◆ WHAT NEEDS TO BE DONE
Output the entries verbatim, including every line.

◆ GIVEN DATA
- Opening Delimiter -
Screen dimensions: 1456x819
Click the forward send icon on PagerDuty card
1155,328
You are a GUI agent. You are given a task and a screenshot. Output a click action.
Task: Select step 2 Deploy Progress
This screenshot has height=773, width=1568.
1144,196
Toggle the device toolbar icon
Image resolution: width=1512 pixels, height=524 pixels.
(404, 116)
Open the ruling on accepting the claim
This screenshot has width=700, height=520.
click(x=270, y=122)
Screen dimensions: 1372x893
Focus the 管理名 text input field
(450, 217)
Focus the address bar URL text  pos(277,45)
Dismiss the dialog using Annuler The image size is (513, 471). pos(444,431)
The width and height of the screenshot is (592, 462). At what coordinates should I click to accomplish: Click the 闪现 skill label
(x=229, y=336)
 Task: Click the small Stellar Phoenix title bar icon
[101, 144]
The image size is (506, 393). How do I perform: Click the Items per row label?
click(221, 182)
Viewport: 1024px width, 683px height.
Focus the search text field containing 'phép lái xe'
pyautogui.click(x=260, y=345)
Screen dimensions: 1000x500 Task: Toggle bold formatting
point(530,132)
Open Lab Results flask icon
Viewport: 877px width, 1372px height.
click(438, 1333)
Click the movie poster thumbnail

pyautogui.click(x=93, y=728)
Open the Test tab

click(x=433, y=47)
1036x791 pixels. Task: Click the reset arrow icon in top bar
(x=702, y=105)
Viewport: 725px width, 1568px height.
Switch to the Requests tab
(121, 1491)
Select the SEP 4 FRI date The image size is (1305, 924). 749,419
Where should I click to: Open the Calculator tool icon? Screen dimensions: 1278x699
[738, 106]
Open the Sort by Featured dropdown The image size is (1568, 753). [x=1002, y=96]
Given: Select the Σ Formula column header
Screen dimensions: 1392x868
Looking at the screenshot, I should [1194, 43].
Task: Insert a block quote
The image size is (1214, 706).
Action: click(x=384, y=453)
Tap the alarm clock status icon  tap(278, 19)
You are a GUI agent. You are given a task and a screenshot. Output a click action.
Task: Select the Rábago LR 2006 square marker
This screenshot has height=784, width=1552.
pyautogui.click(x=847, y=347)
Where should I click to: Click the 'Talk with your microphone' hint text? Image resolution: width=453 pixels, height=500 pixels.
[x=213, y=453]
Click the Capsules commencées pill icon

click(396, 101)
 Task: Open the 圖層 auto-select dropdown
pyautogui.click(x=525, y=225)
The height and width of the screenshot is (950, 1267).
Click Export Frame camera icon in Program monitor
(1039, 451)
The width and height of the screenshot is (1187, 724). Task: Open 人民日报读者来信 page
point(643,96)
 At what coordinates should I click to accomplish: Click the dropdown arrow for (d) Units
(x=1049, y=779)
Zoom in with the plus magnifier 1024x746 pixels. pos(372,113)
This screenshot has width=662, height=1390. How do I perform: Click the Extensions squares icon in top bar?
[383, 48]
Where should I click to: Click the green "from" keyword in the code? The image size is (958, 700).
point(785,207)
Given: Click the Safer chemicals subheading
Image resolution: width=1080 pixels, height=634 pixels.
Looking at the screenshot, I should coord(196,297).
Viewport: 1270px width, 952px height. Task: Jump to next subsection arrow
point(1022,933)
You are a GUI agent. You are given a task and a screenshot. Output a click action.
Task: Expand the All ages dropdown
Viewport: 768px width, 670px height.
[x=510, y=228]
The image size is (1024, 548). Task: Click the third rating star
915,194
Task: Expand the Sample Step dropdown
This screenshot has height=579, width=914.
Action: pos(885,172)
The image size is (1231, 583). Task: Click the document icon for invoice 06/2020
- Closing Delimiter -
◆ SOLUTION TO THE EXERCISE
Screen dimensions: 1456x819
Click the forward send icon on PagerDuty card
1155,328
You are a GUI agent. You are given a task and a screenshot. Output a click action.
Task: Select step 2 Deploy Progress
This screenshot has height=773, width=1568.
1144,196
Toggle the device toolbar icon
Image resolution: width=1512 pixels, height=524 pixels.
(404, 116)
Open the ruling on accepting the claim
This screenshot has width=700, height=520.
click(x=270, y=122)
Screen dimensions: 1372x893
Focus the 管理名 text input field
(450, 217)
Focus the address bar URL text  pos(277,45)
Dismiss the dialog using Annuler The image size is (513, 471). pos(444,431)
The width and height of the screenshot is (592, 462). At what coordinates should I click to accomplish: Click the 闪现 skill label
(x=229, y=336)
 Task: Click the small Stellar Phoenix title bar icon
[101, 144]
The image size is (506, 393). How do I perform: Click the Items per row label?
click(221, 182)
Viewport: 1024px width, 683px height.
Focus the search text field containing 'phép lái xe'
pyautogui.click(x=260, y=345)
Screen dimensions: 1000x500 Task: Toggle bold formatting
point(530,132)
Open Lab Results flask icon
Viewport: 877px width, 1372px height.
click(438, 1333)
Click the movie poster thumbnail

pyautogui.click(x=93, y=728)
Open the Test tab

click(x=433, y=47)
1036x791 pixels. Task: Click the reset arrow icon in top bar
(x=702, y=105)
Viewport: 725px width, 1568px height.
Switch to the Requests tab
(121, 1491)
Select the SEP 4 FRI date The image size is (1305, 924). 749,419
Where should I click to: Open the Calculator tool icon? Screen dimensions: 1278x699
[738, 106]
Open the Sort by Featured dropdown The image size is (1568, 753). [x=1002, y=96]
Given: Select the Σ Formula column header
Screen dimensions: 1392x868
Looking at the screenshot, I should [1194, 43].
Task: Insert a block quote
The image size is (1214, 706).
Action: click(x=384, y=453)
Tap the alarm clock status icon  tap(278, 19)
You are a GUI agent. You are given a task and a screenshot. Output a click action.
Task: Select the Rábago LR 2006 square marker
This screenshot has height=784, width=1552.
pyautogui.click(x=847, y=347)
Where should I click to: Click the 'Talk with your microphone' hint text? Image resolution: width=453 pixels, height=500 pixels.
[x=213, y=453]
Click the Capsules commencées pill icon

click(396, 101)
 Task: Open the 圖層 auto-select dropdown
pyautogui.click(x=525, y=225)
The height and width of the screenshot is (950, 1267).
Click Export Frame camera icon in Program monitor
(1039, 451)
The width and height of the screenshot is (1187, 724). Task: Open 人民日报读者来信 page
point(643,96)
 At what coordinates should I click to accomplish: Click the dropdown arrow for (d) Units
(x=1049, y=779)
Zoom in with the plus magnifier 1024x746 pixels. pos(372,113)
This screenshot has width=662, height=1390. How do I perform: Click the Extensions squares icon in top bar?
[383, 48]
Where should I click to: Click the green "from" keyword in the code? The image size is (958, 700).
point(785,207)
Given: Click the Safer chemicals subheading
Image resolution: width=1080 pixels, height=634 pixels.
Looking at the screenshot, I should coord(196,297).
Viewport: 1270px width, 952px height. Task: Jump to next subsection arrow
point(1022,933)
You are a GUI agent. You are given a task and a screenshot. Output a click action.
Task: Expand the All ages dropdown
Viewport: 768px width, 670px height.
[x=510, y=228]
The image size is (1024, 548). Task: Click the third rating star
915,194
Task: Expand the Sample Step dropdown
This screenshot has height=579, width=914.
Action: pos(885,172)
The image size is (1231, 583). Task: Click the document icon for invoice 06/2020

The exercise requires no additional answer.